*ОПИСАНИЕ ЗАДАНИЯ*. Продолжите отрывок о споре Толстого с землемером в вагоне поезда, начав сразу после его последнего предложения.

*ОТРЫВОК*.

Л. Н.:„Это нельзя сравнить“.


Художник В. И. Россинский. Толстой в вагоне по дороге в Козельск


Потом, когда землемер стал оправдывать экзекуцию и выделение из общины, Л. Н. вступил с ним в пререкание; говорил, что не надо крестьян принуждать и соблазнять выделяться из общины.

Мужик громко одобрял, поддакивал Л. Н-чу, землемер спорил с ним.

Потом землемер сказал:

— Я знал вашего братца, Сергея Николаевича.

Л. Н. вступил с ним в личный разговор. Оказалось, что землемер придерживался либеральных научных взглядов, был начитанным, умным, умеющим и любящим спорить из-за „красного словца“. Землемер, когда с крестьянином вступил в спор, излагал дела крестьян с помещиком со своей точки зрения, по которой правда была за помещиком. Когда же спорил с Л. Н., хотел защищать свои взгляды и, чтобы отстоять их, готов был спорить бесконечно, и не для того, чтобы дознаться правды в разговоре. Не было заметно, чтобы он хотел услышать более правильный взгляд Л. Н. и внять ему. (Такое было мое впечатление; может быть, я ошибался).

Он перевел разговор с „Единого налога“ по Генри Джорджу и насилия на Дарвина, на образование. Л. Н. сначала отвечал ему, объясняя верную точку, с которой надо смотреть на эти вопросы, а потом, когда дудинец, одобряя речи Л. Н., перестал громко прерывать его (в то же самое время говорить, обращаясь к соседям) и когда в вагоне все затихли и прислушивались, Л. Н. стал говорить, излагать для всех, отвечая землемеру. Л. Н. был возбужден, привстал и так продолжал разговор, завладел вниманием всех в вагоне. Публика с обоих концов вагона подошла к среднему отделению, обступила и очень внимательно и тихо прислушивалась. Были крестьяне, мещане, рабочие, интеллигенты, два еврея, одна гимназистка, которая сначала прислушивалась и записывала разговор, потом сама в него вступила в защиту науки, возражая Л. Н-чу. Л. Н. горячился. Как ни тихи были слушатели, все-таки надо было напрягать голос. Я несколько раз хотел его попросить перестать, возражения ему так и сыпались, но некогда было вставить мне слоÏва. Говорили больше часу. Л. Н. попросил открыть дверь вагона и потом, одевшись, сам вышел на площадку. […] Подъехали к Белеву, где землемер и гимназистка слезли.

*ИСХОДНЫЕ ДАННЫЕ*.
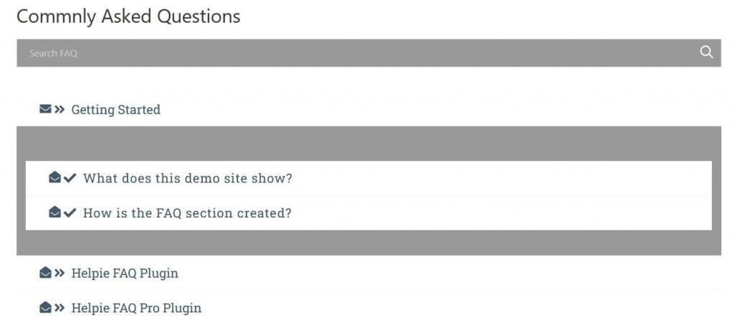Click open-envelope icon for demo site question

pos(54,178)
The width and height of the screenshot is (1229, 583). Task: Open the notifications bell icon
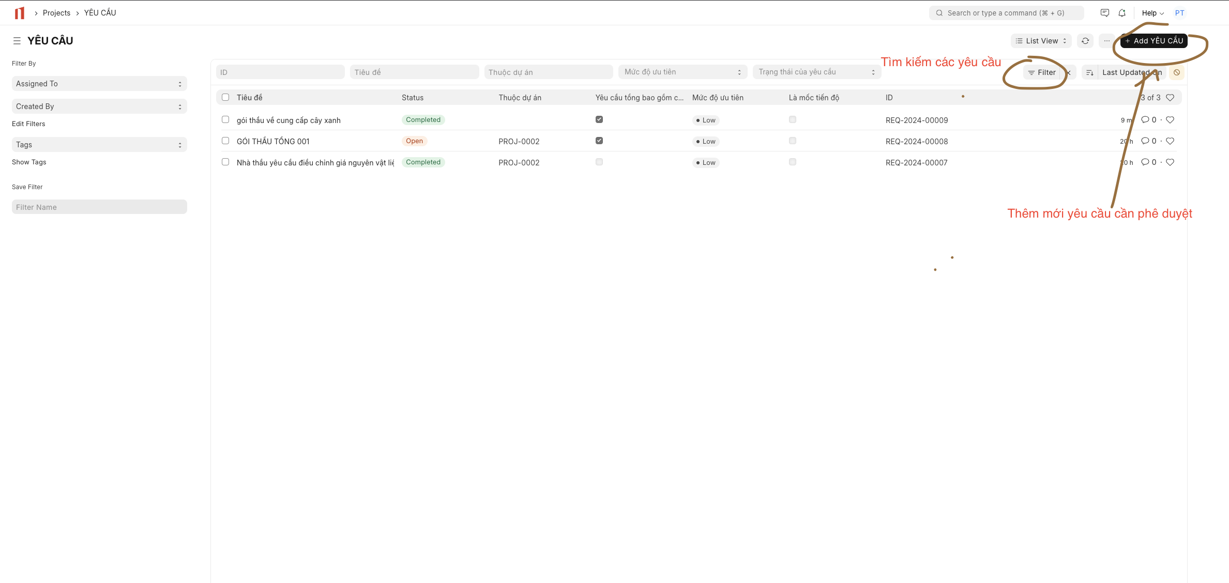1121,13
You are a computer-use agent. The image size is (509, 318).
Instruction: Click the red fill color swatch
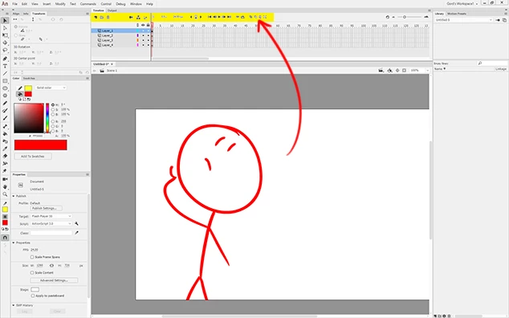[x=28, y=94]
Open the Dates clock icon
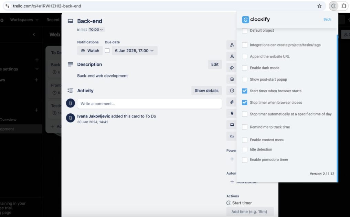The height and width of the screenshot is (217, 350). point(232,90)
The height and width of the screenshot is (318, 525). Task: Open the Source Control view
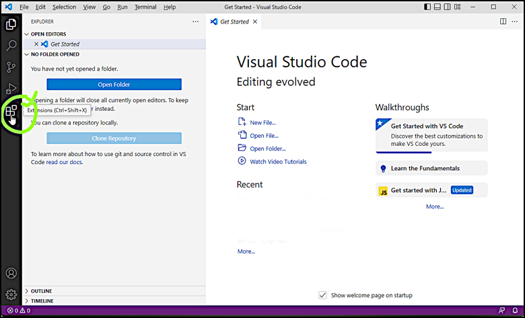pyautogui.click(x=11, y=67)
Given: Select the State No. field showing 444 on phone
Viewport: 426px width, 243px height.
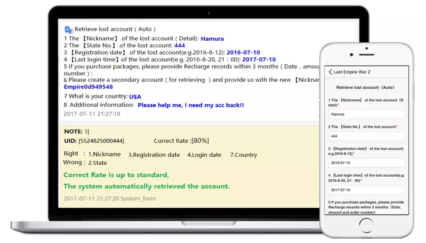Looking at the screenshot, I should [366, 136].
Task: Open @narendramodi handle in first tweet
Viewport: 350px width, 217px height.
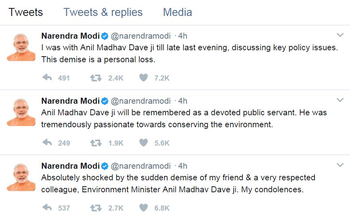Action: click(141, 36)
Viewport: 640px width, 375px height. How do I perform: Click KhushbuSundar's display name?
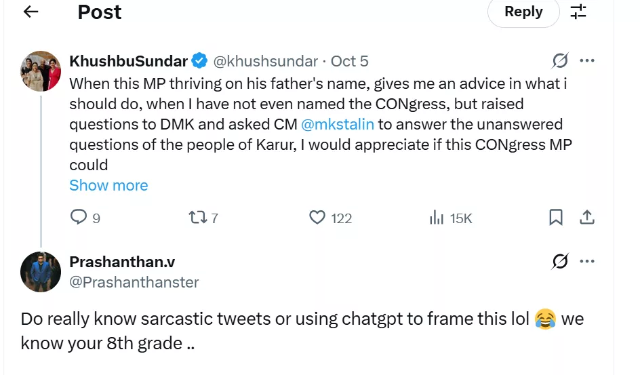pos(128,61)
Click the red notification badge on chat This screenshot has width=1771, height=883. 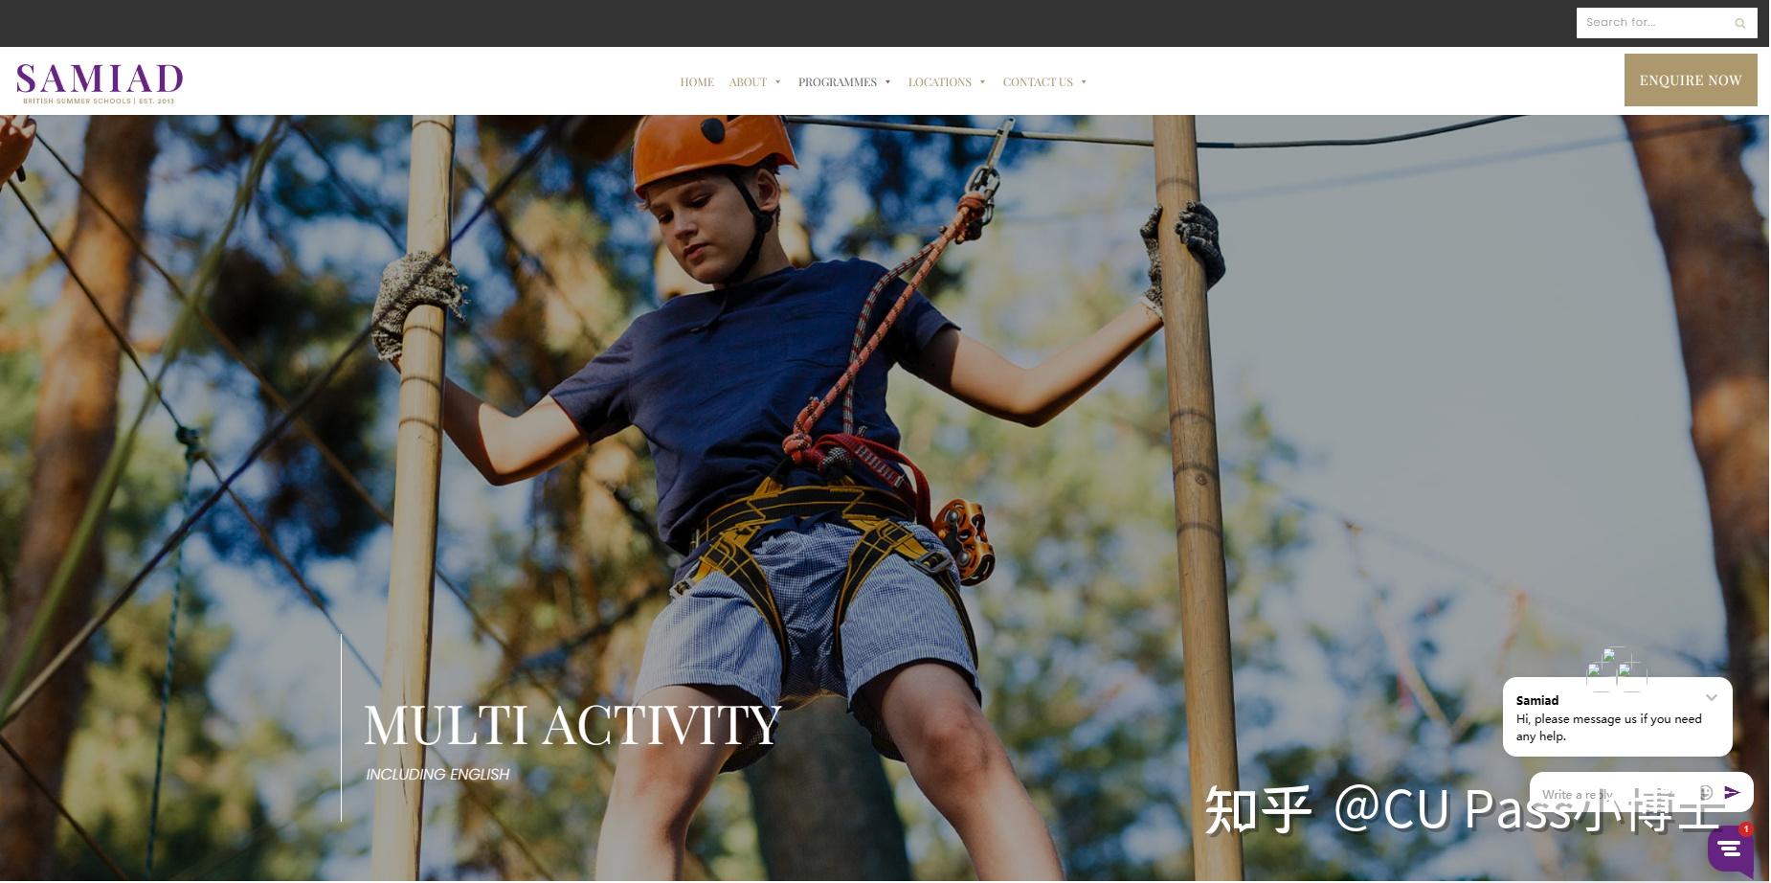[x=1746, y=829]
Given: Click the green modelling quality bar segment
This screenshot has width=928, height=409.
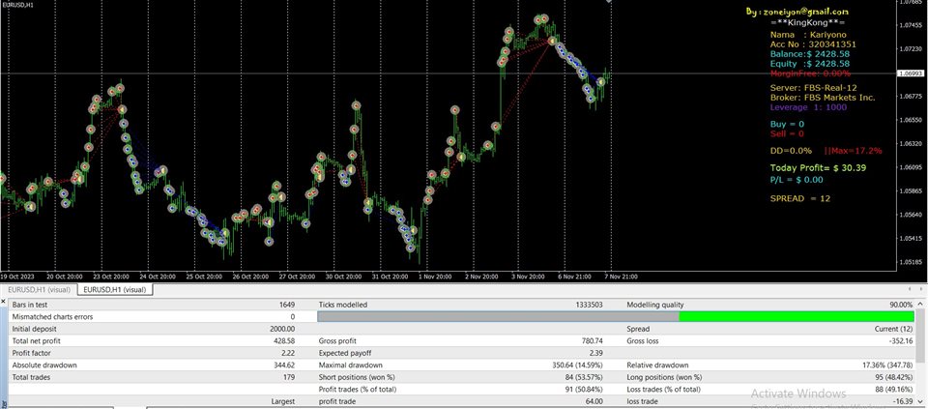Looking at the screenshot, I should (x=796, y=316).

*РЕЗУЛЬТАТ*.
Л. Н. тоже слез, пошел в буфет второго класса, где пообедал. Тут буфетчик и сидевшая за столом компания, очевидно, местных интеллигентов узнали его. Ресторатор и еще один человек очень внимательно-добродушно к нему отнеслись. Дверь из буфета в кассу третьего класса с железным краем страшно хлопала; Л. Н. следил за каждым, кто проходил в дверь, которая должна была хлопнуть, страдальчески напрягал мышцы лица, как будто готовясь принять удар после него, и покряхтывал.

Вернувшись в вагон, Л. Н. уселся на свое место против дудинца. Этот, узнав, что Л. Н. едет в Оптину Пустынь (Л. Н. расспрашивал про дорогу в Оптину Пустынь и в Шамордино и про расстояние), сказал Л. Н.:

— А ты, отец, в монастырь определись. Тебе мирские дела — бросить, а душу — спасать. Ты в монастыре и оставайся.

Л. Н. ответил ему доброй улыбкой.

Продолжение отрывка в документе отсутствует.